I ask it to be critical and analytical but it feels like it eventually feels bad and starts toning it down after ~15 turns
Not quite in a sycophantic way, it just softens the tone

gusty sphinx
#

who could ever stay mad at you

regal shuttle
# rustic island Lol, this model is a softie

It really is; have noticed exactly the same, not just in chat-bot mode but also creative-writing/roleplay. Not sycophantic, but has a real tendency not to play hardball. It can of course be forced to with prompting, but where choice exists it leans to the softer approach every time in my testing compared to e.g.
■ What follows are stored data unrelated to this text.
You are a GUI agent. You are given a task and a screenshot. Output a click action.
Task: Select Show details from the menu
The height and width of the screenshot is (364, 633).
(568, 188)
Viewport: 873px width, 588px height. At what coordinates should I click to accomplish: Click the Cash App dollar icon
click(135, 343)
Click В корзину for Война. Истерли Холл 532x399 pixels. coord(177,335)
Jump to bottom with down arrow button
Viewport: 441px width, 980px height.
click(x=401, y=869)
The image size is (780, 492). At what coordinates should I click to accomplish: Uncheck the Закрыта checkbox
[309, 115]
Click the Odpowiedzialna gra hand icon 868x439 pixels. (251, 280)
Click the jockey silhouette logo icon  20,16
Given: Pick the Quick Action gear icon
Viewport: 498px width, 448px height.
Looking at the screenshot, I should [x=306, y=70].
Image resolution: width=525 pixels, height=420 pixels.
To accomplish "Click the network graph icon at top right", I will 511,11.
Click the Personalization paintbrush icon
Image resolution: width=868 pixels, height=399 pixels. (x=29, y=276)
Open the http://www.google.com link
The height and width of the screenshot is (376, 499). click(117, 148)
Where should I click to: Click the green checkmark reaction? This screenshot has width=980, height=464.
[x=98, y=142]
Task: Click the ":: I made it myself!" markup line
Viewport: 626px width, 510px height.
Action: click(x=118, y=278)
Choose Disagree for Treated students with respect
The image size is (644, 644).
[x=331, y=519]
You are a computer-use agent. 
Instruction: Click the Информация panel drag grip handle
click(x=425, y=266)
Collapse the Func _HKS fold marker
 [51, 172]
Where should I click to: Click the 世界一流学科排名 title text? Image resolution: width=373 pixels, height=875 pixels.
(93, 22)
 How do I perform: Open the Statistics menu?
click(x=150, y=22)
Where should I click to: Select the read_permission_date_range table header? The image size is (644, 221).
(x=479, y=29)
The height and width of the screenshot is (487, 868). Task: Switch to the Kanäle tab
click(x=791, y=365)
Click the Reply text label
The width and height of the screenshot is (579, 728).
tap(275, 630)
GLM 4.6 (GLM 5 also a softie), or to Gemma.

dusty birch
#

theres some interesting vision/multimodal tokens in the tokenizer of v4 pro and flash
also some box, polygon, point and ref grounding-like tokens

these tokens dont seem to be present in 3.2 tokenizer, nor OCR 2 nor Janus

#

these tokens when given randomly seem to trick the vision model from the website to hallucinate random stuff

left grotto
#

deepseek v4 pro through openrouter (deepseek provider) repeats my system prompt to me in every response
is this a deepseek bug? or an openrouter bug

exotic elk
#

How does D4 compare to Sonnet 4.6?

broken lintel
#

just because I'm curious will you get banned from deepseek as a provider through openrouter for any china related info that comes through as prompts?

#

I'm planning on having it go through some state legislature bills and some of them mention the PRC/Taiwan and I'm uncertain if I need to be filtering that out to other models

simple mauve
eternal thorn
#

Kinda a beginner question but is there a way to get it to generate long reports on a topic like you can do with Gemini and claude natively or do I need to make a custom agent for that

supple sigil
# exotic elk How does D4 compare to Sonnet 4.6?

every time a new oss model comes out you hear that it’s a “sonnet replacement” or “opus replacement”. those statements are usually complete bullshit. v4 pro, to me, actually is a sonnet replacement - borderline opus replacement. it is incredible at agentic tasks, reasoning, coding, etc. over the past 4ish days ive done ~50m tokens (only cost me like $2 lol) in agentic coding and deepseek genuinely is nearly flawless.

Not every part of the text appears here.